**BRANO DI LETTURA:**
In questo caso, in Texas – uno degli Stati degli USA in cui un cameriere può rifiutarsi di servire degli omosessuali –, una cameriera (complice) inizia a criticare e insultare una coppia di omosessuali (complici anche loro) con figli. La maggior parte degli avventori del ristorante interviene, ognuno con la propria strategia: chi trattando a male parole la cameriera, chi chiamando in causa Gesù, chi parlando rivolgendosi direttamente alle due lesbiche.

Vedere queste reazioni, assieme a questa notizia, è un bel segno d’ottimismo.

River

41 Replies to “Sono sempre fatti tuoi”

  1. Wow, mi chiedo quali sarebbero le reazioni se la stessa cosa succedesse in Italia

    Grazie Giovanni, your film made my day…

  2. E’ molto interessante, anche per come rappresenta la differenza culturale fra gli stati piu’ liberal in cui ognuno puo’ fare cio’ che vuole all’insegna del relativismo e dell’individualismo, ed un Texas in cui si interviene di piu’ sulla comunita’, nel bene e nel male.

    Un bel pezzo di sinistra, e a volte ci mi sono messo anch’io, ha pensato che il superamento del bigottismo e dell’intolleranza passasse attraverso la recisione del legame con la societa’, ma troppo spesso questo ha comportato la liberta’ di farsi i fatti propri, nel bene e nel male, senza se e senza ma.
    Tu invece ti sei sempre schierato contro questa tentazione, e lo apprezzo molto.

  3. Stefano scrive::

    E’ molto interessante, anche per come rappresenta la differenza culturale fra gli stati piu’ liberal in cui ognuno puo’ fare cio’ che vuole all’insegna del relativismo e dell’individualismo, ed un Texas in cui si interviene di piu’ sulla comunita’, nel bene e nel male.

    È un’ottima osservazione, non ci avevo pensato. C’è anche da dire che gli Stati Uniti hanno un’impostazione molto “moralista” (o responsabilista) che favorisce questo tipo di sentimento di partecipazione.

    [per il resto, grazie].

  4. @ Stefano:
    @ Giovanni Fontana:
    Pensate che il Texas rappresenti un’alternativa a uno stato piu’ liberal come NY o sia semplicemente in una fase meno avanzata dell’accettazione dell’omosessualita’? Mi spiego: non e’ possibile che la gente in Texas si senta maggiormente in obbligo di intervenire semplicemente perche’ il problema della discriminazione verso gli omosessuali e’ piu’ grande?

**DATI GREZZI:**
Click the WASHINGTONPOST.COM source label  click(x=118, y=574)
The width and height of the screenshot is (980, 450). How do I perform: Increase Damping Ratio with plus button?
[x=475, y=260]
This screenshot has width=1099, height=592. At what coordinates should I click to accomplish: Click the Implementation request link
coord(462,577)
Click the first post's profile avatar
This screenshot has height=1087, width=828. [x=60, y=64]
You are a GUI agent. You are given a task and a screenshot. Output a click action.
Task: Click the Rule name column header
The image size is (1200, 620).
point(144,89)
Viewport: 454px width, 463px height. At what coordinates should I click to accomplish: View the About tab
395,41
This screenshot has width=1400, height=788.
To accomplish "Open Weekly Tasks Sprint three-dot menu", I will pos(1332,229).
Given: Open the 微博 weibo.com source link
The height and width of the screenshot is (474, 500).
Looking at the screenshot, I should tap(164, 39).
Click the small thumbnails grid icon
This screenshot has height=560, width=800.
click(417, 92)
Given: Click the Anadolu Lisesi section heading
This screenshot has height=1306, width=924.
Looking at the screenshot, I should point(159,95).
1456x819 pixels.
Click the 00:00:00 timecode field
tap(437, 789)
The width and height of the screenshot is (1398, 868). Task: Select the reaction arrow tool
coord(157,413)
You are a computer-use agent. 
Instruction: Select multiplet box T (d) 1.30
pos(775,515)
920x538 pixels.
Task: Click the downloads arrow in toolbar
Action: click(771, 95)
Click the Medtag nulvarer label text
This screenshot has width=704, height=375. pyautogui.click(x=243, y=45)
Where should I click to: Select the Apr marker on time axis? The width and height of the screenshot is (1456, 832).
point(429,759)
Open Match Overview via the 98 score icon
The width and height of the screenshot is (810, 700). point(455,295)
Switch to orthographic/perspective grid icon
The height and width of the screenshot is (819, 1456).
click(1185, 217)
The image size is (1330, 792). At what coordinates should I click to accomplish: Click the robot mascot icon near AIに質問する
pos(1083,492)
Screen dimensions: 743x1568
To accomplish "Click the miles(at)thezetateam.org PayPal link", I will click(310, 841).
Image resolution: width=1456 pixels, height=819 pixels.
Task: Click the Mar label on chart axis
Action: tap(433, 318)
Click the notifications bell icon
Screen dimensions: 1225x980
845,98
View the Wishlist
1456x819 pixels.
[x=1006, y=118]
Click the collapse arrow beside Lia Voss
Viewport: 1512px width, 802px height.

**RICHIESTA SCRITTA 1:** Riporta, dal brano sul ristorante in Texas, tutto il testo che va da "È un’ottima osservazione, non" fino a "il resto, grazie].".
**RICHIESTA SCRITTA 2:** Quanti commenti risultano pubblicati sotto il brano sul ristorante in Texas?
**RICHIESTA SCRITTA 3:** Continua il brano sul ristorante in Texas dopo l'ultima frase riportata.
I record hanno un'origine diversa da quella del brano.

**RISPOSTA ALL'ESERCIZIO 1:**
È un’ottima osservazione, non ci avevo pensato. C’è anche da dire che gli Stati Uniti hanno un’impostazione molto “moralista” (o responsabilista) che favorisce questo tipo di sentimento di partecipazione.

    [per il resto, grazie].

**RISPOSTA ALL'ESERCIZIO 2:** 41 commenti.

**RISPOSTA ALL'ESERCIZIO 3:**
  5. @ Alessa’:

    Quella di Stefano mi sembra una buona interpretazione. In genere dove “un problema è più grande”, c’è – inevitabilmente – più comprensione per chi discrimina. Pensa se qualcuno facesse la stessa cosa, in Italia, con un terrone. «Terrone del cazzo, esci di qui»: io direi che avrebbe reazioni più indignate oggi (dove quel tipo di discriminazione, per fortuna, non c’è quasi più) che quarant’anni fa.

  6. Aggiungo questo aneddoto personale, al ragionamento di Stefano: come sapete io sono un bel mangiapreti. Ho un amico frate, un tempo commentava anche su questo blog, che mi raccontò che la cosa che più gli era piaciuta di me era una volta che lui mi aveva detto: «ma non ti preoccupare, non ti voglio convertire» e io gli avevo risposto: «fai male, se tu pensi che quella sia la mia Salvezza, e mi vuoi bene, certamente devi provare a convertirmi», naturalmente non con un coltello puntato alla gola, ma con la forza della persuasione, della presenza, anche dell’invadenza (che è un po’ quello di cui hanno paura quelli che non intervengono in questo episodio).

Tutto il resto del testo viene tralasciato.